[Stored data]
--*--

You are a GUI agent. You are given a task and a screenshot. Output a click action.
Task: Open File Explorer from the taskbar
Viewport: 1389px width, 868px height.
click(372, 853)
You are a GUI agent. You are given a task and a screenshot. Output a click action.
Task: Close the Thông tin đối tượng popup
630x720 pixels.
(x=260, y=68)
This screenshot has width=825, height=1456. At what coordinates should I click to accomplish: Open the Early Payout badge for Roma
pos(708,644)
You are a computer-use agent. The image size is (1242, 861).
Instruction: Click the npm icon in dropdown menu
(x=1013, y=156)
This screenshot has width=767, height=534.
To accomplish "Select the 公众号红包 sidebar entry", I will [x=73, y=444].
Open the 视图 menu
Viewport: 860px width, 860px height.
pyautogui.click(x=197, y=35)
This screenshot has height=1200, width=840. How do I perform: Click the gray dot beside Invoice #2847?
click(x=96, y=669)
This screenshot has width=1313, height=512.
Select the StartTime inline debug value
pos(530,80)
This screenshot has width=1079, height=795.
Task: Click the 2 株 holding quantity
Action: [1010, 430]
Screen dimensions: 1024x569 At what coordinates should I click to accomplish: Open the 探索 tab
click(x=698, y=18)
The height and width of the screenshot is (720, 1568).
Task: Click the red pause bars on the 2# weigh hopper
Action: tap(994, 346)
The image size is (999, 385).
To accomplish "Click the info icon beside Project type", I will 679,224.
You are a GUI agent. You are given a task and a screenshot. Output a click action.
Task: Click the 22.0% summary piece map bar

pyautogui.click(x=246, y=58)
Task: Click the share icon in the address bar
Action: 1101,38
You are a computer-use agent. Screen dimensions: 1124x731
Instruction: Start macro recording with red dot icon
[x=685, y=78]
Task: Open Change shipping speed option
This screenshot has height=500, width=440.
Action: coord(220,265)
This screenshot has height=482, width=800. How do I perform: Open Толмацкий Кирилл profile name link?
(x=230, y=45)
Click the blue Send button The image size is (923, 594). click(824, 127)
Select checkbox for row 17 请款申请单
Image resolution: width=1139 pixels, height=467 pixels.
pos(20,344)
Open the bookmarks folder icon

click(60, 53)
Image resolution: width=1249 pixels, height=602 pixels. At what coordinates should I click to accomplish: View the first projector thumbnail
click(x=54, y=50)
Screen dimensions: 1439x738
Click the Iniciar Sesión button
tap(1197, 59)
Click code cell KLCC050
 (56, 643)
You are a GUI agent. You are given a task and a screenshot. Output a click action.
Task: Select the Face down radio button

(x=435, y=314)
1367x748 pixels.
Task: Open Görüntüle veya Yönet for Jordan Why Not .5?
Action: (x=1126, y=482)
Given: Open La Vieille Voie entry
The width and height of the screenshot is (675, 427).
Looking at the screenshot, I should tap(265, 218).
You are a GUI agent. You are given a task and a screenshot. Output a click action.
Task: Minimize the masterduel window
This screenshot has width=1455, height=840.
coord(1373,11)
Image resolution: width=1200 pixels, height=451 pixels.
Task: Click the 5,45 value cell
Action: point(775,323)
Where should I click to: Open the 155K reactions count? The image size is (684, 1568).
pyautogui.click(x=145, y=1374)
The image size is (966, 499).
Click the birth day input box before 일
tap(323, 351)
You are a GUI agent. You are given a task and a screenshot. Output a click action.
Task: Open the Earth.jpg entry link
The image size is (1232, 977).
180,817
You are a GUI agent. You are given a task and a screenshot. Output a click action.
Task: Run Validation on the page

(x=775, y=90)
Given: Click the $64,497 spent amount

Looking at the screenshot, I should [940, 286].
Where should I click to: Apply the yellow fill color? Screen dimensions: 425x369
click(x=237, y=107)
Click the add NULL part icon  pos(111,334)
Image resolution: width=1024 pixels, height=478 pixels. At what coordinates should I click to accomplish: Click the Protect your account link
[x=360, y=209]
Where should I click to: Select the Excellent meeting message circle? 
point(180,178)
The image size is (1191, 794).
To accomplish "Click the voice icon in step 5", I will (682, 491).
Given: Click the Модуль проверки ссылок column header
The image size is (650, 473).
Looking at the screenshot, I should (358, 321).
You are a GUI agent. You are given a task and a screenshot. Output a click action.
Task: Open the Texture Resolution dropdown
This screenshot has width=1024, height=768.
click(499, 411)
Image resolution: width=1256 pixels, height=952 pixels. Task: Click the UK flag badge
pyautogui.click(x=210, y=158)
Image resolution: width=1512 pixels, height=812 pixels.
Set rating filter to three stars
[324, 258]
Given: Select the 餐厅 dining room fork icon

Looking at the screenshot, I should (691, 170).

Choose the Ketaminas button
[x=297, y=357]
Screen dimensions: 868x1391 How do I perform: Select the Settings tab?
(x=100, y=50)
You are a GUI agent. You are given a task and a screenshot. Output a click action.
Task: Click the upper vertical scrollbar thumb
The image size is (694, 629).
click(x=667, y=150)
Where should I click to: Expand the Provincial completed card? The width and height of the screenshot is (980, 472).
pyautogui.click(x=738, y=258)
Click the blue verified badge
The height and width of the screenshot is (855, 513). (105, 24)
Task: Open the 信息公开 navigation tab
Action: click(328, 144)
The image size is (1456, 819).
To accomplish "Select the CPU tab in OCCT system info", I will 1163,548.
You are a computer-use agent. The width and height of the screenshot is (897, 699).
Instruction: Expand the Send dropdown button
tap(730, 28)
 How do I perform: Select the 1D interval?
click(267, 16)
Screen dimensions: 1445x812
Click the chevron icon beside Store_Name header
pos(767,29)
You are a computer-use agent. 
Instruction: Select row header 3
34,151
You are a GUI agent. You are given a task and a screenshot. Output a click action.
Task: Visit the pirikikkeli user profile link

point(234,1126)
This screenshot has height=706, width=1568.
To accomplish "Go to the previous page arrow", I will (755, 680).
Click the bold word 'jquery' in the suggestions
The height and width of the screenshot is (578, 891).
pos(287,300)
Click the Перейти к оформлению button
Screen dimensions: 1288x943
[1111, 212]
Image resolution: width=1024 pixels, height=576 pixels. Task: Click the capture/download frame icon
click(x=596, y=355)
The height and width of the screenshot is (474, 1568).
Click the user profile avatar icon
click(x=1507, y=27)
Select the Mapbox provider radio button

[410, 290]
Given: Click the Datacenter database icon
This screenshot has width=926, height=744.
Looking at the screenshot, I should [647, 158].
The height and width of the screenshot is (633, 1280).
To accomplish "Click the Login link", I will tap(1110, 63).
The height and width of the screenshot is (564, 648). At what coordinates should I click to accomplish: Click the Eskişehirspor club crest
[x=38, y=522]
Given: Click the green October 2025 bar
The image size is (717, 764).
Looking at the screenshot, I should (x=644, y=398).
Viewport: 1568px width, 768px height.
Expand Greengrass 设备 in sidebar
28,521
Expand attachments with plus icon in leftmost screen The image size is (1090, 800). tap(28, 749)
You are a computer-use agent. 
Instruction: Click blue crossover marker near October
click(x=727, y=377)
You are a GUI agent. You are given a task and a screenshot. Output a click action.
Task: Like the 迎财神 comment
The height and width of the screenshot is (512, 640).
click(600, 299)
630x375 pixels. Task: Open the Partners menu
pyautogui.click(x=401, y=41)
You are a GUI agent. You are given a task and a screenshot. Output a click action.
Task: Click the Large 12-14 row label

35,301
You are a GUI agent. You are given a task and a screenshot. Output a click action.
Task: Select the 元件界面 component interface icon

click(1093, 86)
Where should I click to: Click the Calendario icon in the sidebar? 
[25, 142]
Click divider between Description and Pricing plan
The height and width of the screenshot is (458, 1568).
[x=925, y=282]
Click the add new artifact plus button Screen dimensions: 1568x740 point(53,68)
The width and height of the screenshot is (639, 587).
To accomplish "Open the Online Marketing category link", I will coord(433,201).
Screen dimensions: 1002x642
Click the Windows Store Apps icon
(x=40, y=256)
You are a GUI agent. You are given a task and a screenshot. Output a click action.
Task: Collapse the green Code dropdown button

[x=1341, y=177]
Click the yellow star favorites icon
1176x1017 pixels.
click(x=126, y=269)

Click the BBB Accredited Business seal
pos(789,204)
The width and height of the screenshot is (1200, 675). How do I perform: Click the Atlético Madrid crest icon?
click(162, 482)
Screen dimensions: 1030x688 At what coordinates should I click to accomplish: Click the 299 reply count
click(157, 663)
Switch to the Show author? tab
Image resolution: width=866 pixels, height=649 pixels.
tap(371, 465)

--*--

- Your instructions
Find the string "computer" in the records, then copy each line where it occurs.

- Reply to the task
You are a computer-use agent. The image size is (1242, 861).
You are a computer-use agent. Screen dimensions: 1124x731
You are a computer-use agent. The width and height of the screenshot is (897, 699).
You are a computer-use agent. 
You are a computer-use agent. 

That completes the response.